** Goal of the exercise **
Find each line in the data below that contains the string "width", matching case exactly, and copy those lines out.

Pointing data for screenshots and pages

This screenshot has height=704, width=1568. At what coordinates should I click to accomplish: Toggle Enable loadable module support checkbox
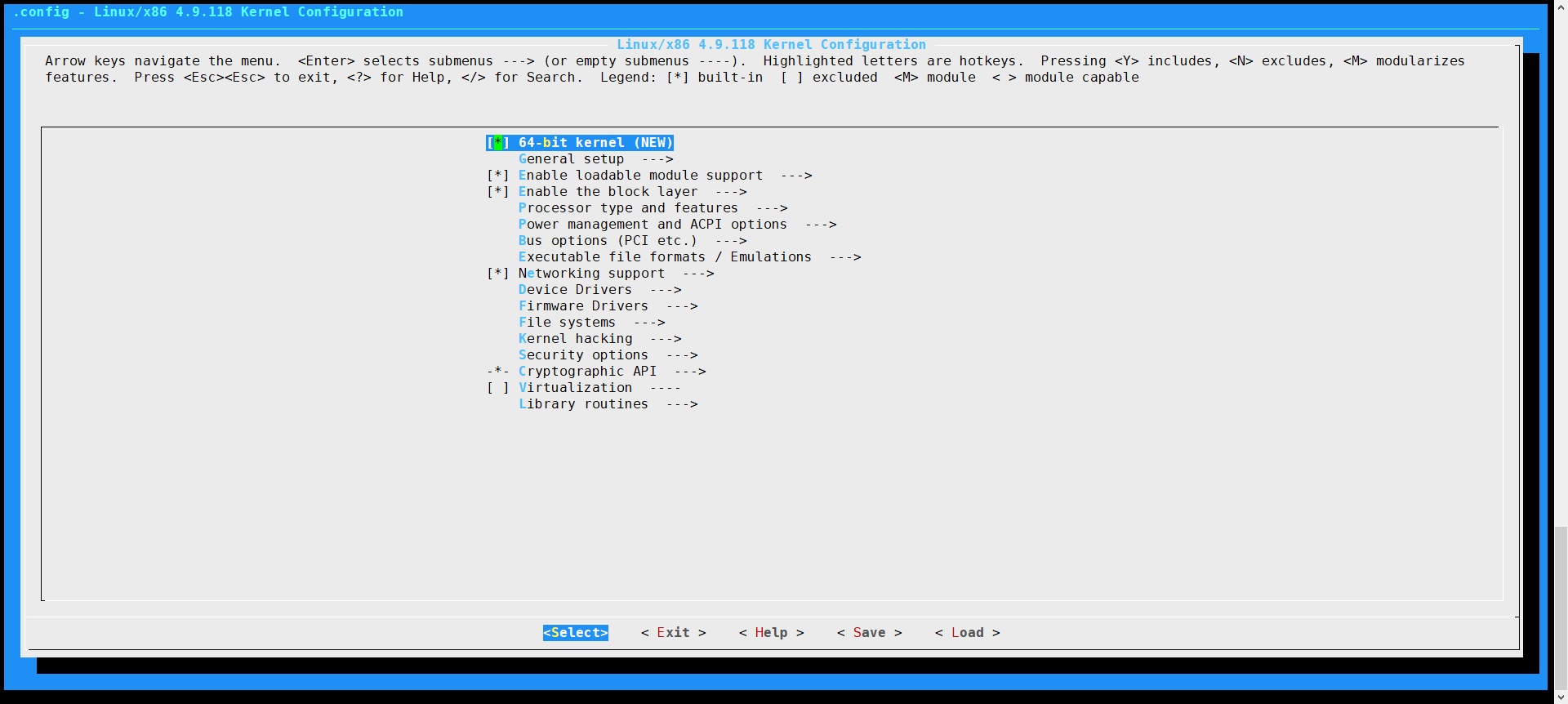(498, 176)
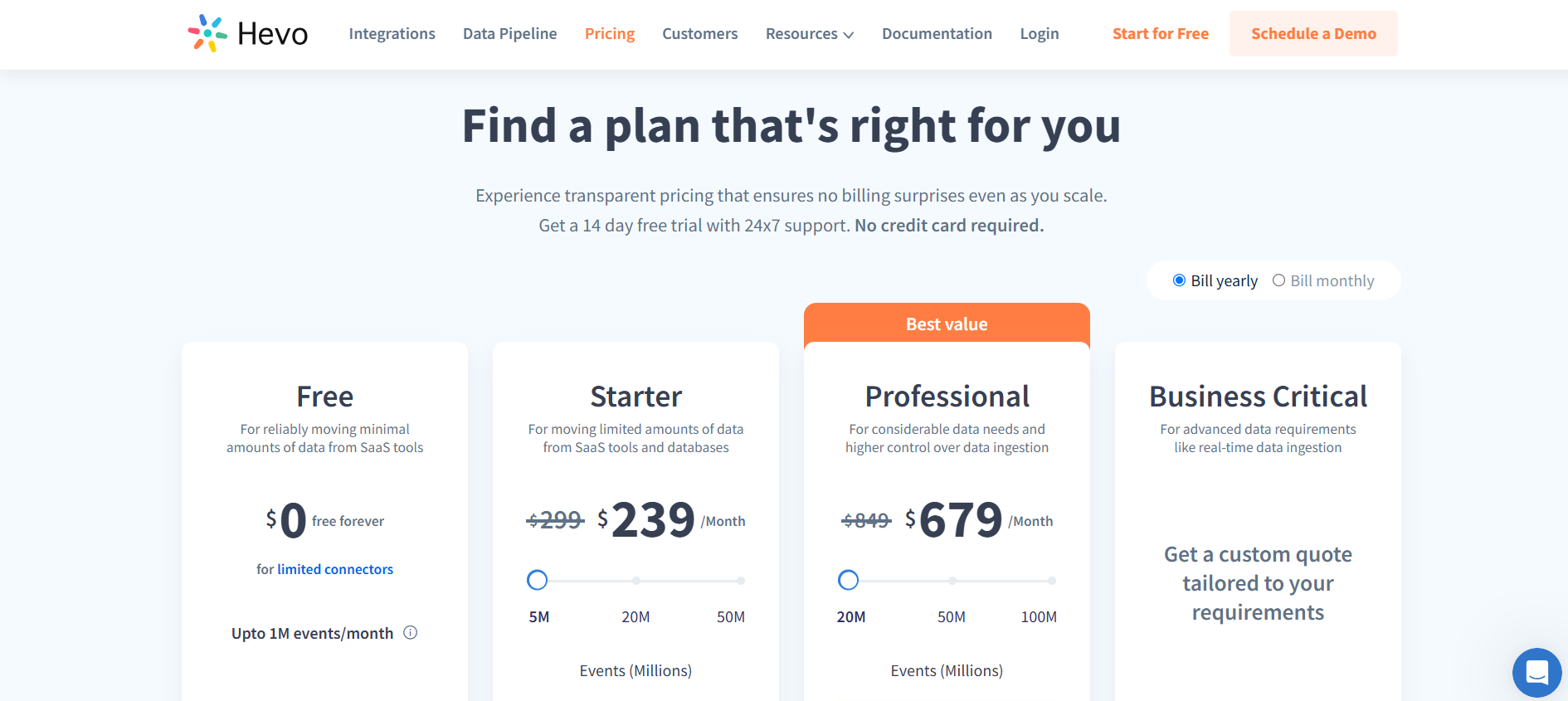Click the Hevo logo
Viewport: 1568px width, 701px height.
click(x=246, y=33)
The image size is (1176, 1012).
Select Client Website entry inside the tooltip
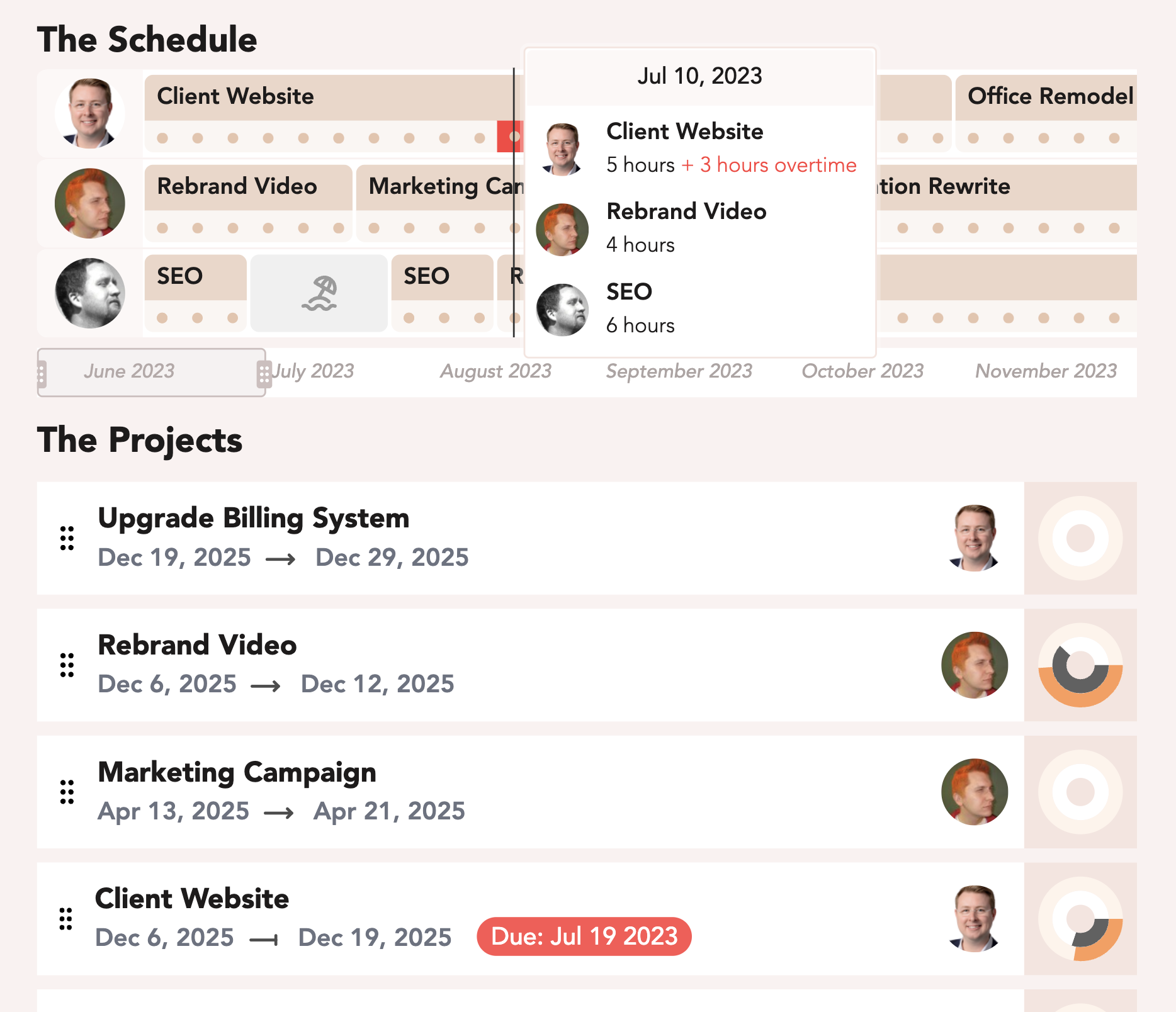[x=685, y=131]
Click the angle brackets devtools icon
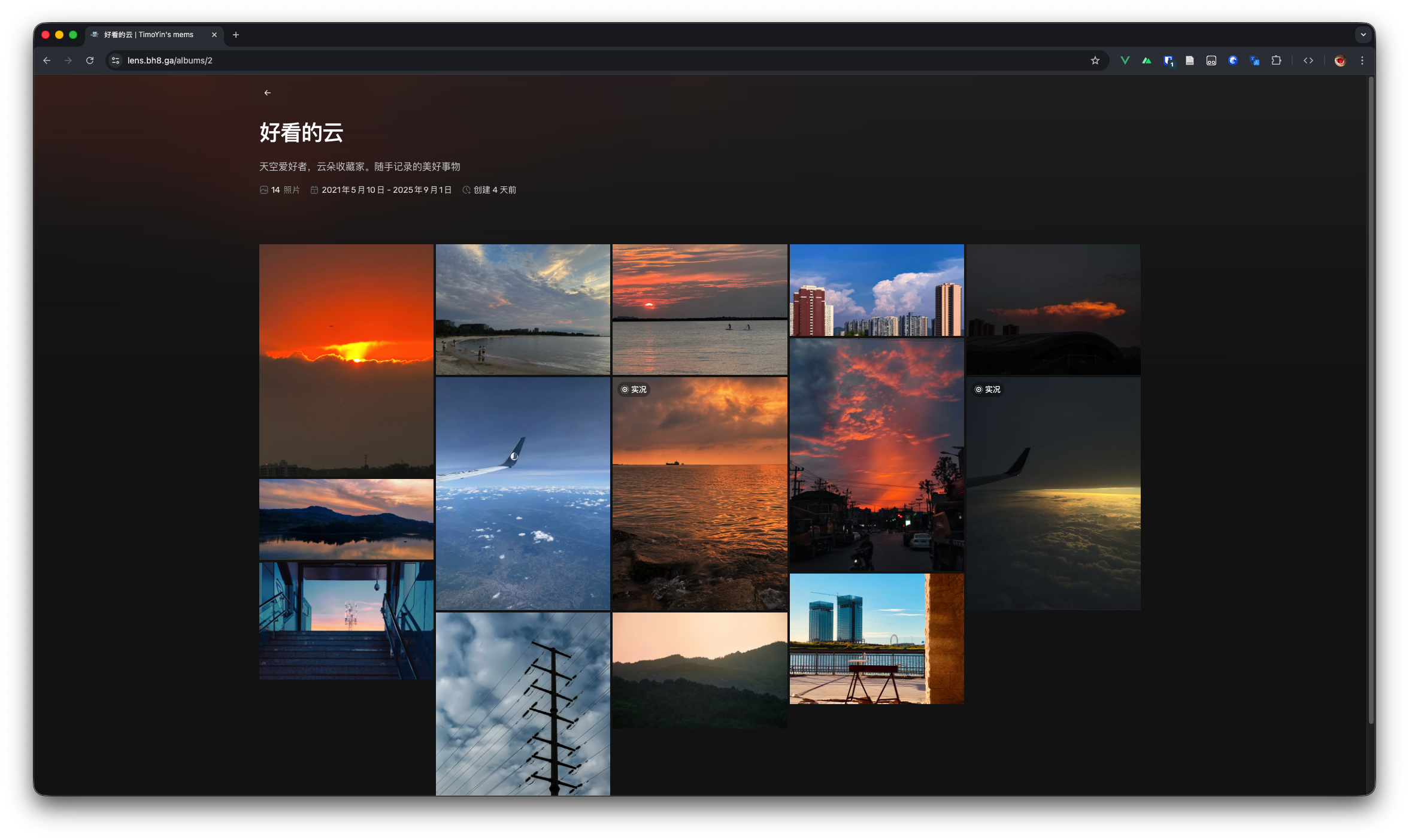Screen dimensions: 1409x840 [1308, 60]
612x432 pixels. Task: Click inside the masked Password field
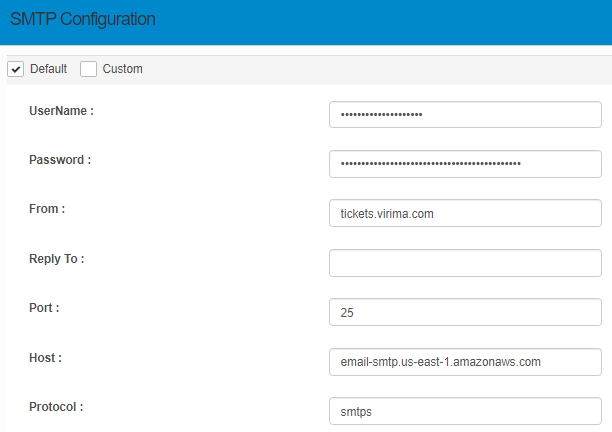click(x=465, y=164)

** Written solution **
This screenshot has height=704, width=1568. At what coordinates should I click to accomplish: Toggle Enable loadable module support checkbox
Viewport: 1568px width, 701px height.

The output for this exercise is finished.